Did you like this post? Subscribe to my Substack now for additional insights and content.
It's time to face the facts: a recession is here. Not “officially,” of course — the NBER would need to provide a ton of highly revised and finalized macroeconomic data before it could publicly declare that fact — but “technically,” and in a widely felt way, a recession is here.
The first quarter of 2022 marked the first time this cycle (i.e. the cycle that began after the mini-recession caused by the COVID pandemic) that real GDP was negative, and only the third (but most significant) negative quarter since the end of the Great Recession in 2008 (excluding the COVID catastrophe).
Add to that the fact that the Fed itself is forecasting a second negative growth rate in the second quarter of 2022, and it's becoming pretty clear that the economy is in the midst of a major downturn that's only going to get worse as the impact of each major headwind becomes fully realized.
The data visualization below (click to see a larger version) shows the percentage change in real GDP from the previous quarter (blue on the left axis), the Atlanta Fed's GDPNow real GDP annualized rate estimate (red on the left axis), and the Chicago Fed's key subcomponent of GDP, Brave Butters Kelly (BBKI) (green on the right axis): In summary, real GDP actually contracted 1.6% in the first quarter from the previous quarter, and while the Fed is currently forecasting a -2.0% annualized contraction in GDP, one of the Fed's high-frequency models is forecasting it to be almost -3.0% going forward.

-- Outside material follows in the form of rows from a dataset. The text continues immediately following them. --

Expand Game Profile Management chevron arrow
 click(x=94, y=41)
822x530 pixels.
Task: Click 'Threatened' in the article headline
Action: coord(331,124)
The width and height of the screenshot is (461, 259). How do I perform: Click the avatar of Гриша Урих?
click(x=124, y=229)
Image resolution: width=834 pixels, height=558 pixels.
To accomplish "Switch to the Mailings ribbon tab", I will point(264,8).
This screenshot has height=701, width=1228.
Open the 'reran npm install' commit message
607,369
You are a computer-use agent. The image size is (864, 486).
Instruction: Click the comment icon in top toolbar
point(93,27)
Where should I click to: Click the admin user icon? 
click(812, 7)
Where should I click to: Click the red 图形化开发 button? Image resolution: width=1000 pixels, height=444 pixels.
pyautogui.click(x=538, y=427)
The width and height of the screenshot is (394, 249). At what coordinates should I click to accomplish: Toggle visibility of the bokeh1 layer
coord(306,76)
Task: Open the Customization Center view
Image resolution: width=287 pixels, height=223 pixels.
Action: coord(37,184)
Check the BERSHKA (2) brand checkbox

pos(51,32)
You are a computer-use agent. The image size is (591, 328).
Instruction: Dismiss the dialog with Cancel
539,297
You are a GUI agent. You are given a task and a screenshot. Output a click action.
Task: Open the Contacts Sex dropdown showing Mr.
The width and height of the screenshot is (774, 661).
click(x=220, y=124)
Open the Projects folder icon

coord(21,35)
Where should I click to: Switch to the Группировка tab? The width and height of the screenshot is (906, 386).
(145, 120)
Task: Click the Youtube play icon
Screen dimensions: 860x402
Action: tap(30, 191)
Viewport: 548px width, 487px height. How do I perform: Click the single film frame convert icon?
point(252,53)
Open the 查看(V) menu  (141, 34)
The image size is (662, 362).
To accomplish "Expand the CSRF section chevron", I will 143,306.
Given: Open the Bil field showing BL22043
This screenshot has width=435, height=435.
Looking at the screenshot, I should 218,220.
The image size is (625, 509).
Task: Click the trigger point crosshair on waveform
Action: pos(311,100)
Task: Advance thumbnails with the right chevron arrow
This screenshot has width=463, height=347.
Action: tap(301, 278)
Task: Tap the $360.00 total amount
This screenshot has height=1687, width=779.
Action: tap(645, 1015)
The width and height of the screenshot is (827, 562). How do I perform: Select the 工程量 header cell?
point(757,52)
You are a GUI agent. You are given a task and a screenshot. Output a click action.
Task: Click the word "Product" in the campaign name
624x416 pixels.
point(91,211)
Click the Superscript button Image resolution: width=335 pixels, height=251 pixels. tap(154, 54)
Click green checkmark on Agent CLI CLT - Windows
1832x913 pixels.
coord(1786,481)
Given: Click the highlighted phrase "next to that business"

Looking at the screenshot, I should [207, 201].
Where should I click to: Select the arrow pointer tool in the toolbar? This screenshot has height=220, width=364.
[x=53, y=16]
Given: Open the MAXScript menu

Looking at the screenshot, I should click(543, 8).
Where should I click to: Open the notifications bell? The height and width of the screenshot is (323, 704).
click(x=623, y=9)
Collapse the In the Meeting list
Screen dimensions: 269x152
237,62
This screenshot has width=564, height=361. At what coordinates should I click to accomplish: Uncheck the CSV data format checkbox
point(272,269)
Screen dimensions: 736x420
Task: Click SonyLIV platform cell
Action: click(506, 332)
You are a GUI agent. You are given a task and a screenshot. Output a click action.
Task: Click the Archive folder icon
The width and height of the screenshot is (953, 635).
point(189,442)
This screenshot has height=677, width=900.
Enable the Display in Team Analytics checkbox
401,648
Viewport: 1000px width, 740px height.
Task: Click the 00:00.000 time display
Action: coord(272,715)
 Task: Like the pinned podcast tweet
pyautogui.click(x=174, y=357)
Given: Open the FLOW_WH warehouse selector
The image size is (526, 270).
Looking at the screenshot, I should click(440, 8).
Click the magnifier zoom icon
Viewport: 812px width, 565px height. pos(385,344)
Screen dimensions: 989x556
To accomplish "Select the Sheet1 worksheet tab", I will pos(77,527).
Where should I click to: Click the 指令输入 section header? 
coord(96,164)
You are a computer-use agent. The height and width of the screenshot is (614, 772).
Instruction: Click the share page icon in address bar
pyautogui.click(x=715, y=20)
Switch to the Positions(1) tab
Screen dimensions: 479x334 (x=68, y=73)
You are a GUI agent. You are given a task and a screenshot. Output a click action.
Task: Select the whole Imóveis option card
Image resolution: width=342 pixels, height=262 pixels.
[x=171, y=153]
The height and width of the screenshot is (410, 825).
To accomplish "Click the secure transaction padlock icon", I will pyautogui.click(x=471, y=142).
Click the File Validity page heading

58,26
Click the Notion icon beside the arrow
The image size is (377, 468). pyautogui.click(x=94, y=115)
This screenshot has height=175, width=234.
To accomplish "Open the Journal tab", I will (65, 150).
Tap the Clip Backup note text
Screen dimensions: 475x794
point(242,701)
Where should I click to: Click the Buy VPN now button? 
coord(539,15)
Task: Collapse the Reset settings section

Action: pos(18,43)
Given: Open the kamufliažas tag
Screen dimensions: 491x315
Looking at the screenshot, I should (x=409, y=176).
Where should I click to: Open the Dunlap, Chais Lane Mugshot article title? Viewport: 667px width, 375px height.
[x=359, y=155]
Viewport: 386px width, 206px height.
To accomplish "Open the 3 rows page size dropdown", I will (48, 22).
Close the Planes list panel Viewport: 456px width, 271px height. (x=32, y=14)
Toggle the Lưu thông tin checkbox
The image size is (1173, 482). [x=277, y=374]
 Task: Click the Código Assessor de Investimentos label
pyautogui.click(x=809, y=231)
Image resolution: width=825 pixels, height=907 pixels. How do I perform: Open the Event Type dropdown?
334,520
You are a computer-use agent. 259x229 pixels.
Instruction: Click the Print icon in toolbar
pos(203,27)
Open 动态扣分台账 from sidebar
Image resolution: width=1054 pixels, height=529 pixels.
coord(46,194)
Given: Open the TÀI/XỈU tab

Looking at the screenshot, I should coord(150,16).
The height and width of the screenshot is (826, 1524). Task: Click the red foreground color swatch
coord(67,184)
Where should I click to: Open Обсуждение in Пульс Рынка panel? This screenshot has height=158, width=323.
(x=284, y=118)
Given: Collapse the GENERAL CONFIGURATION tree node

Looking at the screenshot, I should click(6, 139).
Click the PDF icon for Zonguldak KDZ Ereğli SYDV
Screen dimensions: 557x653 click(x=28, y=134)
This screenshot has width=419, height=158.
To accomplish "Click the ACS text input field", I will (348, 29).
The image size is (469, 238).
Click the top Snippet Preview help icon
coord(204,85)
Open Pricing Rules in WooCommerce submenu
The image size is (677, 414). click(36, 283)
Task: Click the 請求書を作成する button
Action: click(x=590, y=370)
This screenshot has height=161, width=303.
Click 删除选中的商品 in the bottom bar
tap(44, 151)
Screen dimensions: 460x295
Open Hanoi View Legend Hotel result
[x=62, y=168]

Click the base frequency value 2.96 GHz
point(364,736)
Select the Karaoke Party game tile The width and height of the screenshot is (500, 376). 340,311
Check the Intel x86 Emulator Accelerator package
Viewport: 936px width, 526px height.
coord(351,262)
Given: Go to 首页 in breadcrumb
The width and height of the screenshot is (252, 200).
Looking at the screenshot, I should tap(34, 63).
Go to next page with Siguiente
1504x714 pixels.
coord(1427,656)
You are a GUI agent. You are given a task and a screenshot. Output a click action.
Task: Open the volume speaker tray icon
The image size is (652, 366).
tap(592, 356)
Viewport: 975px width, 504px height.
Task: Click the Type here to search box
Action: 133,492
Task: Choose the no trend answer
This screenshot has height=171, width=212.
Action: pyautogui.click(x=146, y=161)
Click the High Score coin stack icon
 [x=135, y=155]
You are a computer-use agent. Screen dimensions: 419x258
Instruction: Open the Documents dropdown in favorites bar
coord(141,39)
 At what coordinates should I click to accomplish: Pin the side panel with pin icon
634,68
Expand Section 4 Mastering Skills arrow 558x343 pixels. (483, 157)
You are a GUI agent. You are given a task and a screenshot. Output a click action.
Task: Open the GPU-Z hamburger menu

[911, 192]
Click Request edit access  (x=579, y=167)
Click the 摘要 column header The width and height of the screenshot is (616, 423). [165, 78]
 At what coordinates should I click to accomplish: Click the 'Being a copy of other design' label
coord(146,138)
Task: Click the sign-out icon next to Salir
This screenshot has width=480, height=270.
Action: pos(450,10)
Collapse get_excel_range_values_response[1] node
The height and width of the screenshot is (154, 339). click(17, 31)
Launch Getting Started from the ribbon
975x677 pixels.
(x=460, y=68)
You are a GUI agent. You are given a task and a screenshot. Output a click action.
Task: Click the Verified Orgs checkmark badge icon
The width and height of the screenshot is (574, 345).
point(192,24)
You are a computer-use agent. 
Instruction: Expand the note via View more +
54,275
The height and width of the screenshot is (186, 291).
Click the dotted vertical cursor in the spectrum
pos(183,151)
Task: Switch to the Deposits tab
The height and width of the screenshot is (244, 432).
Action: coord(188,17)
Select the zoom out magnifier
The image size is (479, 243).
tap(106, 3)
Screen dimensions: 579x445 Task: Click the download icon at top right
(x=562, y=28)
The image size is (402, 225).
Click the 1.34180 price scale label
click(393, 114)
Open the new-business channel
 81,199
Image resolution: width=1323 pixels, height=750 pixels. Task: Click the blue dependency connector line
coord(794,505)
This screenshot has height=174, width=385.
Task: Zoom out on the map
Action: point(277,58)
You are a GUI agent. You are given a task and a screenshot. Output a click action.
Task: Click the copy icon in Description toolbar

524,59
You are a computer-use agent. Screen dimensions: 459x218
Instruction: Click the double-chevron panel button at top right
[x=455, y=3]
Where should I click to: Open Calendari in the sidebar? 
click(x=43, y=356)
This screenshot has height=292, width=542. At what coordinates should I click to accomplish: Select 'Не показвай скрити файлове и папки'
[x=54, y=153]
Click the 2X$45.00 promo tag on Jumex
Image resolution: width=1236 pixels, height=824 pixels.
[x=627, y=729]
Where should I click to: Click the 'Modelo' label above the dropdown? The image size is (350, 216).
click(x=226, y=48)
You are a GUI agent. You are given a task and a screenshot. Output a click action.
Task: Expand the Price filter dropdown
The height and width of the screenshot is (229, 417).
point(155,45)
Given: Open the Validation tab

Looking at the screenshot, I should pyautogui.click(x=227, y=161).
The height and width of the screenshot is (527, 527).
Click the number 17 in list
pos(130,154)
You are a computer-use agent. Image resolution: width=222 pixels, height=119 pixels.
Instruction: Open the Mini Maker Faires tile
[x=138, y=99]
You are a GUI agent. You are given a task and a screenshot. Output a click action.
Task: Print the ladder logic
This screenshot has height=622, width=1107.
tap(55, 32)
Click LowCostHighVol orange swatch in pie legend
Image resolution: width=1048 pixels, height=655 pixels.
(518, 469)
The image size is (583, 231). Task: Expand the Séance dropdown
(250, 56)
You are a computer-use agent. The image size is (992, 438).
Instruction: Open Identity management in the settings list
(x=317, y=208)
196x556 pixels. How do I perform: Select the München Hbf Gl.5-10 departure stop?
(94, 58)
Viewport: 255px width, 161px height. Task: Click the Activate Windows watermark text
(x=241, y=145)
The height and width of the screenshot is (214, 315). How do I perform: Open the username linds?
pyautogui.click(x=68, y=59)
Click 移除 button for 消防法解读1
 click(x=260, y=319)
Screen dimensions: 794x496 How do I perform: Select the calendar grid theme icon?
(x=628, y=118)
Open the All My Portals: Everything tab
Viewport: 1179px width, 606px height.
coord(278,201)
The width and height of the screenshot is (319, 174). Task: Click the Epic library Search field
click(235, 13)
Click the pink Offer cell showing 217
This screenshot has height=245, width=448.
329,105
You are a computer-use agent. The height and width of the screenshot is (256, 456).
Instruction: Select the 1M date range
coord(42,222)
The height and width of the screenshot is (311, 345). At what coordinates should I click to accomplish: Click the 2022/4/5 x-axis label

The economy is currently battling rising consumer prices due to general monetary inflation fueled by the Fed’s own “easy money” policies over the past 13+ years, skyrocketing food and energy costs with notable product shortages, an ongoing stock market crash with an endgame of collapse looming, a rapidly deteriorating domestic housing market made vulnerable by speculation and loose lending and traumatized by a sudden interest rate reversal, global uncertainty due to the now obvious quagmire of the Ukraine war, and stalled supply chains with a China unwilling or unable to return to normal order post-COVID.
This is a challenge tough enough for even the most capable government and economic system to handle, but the current “leadership” seems so woefully underpowered that it can't even mount the most modest and effective response to even one of these many problems.
With all this gloom and pessimism spreading, where do we go from here? The answer is quite simply catastrophe, or in other words, a decline. And not just a slight decline, but one that will continue to decline beyond 2008 as the real facts finally catch up with the Fed's economic fiction and the real returns on the terrible, misguided investments that were the solution to the Great Financial Crisis turn negative.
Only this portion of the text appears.